§ **Entries shown**
------------------------------------------------------------------------

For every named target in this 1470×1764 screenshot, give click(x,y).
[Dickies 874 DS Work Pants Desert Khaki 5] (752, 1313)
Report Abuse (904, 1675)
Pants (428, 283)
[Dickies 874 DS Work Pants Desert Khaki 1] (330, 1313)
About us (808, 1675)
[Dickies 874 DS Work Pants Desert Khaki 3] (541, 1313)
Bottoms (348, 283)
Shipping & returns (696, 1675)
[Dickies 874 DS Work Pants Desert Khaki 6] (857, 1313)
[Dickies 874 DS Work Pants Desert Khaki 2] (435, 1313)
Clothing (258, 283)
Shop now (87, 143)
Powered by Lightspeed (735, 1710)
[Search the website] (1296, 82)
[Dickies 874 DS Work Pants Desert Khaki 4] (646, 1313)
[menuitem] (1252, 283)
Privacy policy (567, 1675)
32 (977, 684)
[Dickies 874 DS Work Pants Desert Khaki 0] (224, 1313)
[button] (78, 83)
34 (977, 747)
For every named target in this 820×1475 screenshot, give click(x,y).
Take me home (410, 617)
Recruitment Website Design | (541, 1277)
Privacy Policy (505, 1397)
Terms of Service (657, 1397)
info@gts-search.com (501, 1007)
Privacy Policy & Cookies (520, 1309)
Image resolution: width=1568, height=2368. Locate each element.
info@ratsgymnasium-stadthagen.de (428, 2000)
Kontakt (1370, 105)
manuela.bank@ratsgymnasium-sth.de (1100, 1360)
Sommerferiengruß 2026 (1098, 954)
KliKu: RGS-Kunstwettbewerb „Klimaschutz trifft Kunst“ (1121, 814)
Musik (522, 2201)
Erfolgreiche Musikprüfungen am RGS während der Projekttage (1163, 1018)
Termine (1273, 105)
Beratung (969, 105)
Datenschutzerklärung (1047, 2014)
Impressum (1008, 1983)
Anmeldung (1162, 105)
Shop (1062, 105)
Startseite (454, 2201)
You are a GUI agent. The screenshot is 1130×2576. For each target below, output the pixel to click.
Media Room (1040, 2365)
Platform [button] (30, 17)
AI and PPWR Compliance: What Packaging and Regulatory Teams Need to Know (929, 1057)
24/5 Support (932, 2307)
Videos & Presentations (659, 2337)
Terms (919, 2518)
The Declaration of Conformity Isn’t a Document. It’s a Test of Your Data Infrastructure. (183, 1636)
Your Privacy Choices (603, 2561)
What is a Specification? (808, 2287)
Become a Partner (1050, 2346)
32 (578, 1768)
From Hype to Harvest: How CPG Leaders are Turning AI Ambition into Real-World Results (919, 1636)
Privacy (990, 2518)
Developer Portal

------------------------------------------------------------------------

§ **What you should do**
Transcribe only the lines from the beginning of the entries to the line with "Shipping & returns (696, 1675)", inclusive, exactly as written.

§ **Completed task**
For every named target in this 1470×1764 screenshot, give click(x,y).
[Dickies 874 DS Work Pants Desert Khaki 5] (752, 1313)
Report Abuse (904, 1675)
Pants (428, 283)
[Dickies 874 DS Work Pants Desert Khaki 1] (330, 1313)
About us (808, 1675)
[Dickies 874 DS Work Pants Desert Khaki 3] (541, 1313)
Bottoms (348, 283)
Shipping & returns (696, 1675)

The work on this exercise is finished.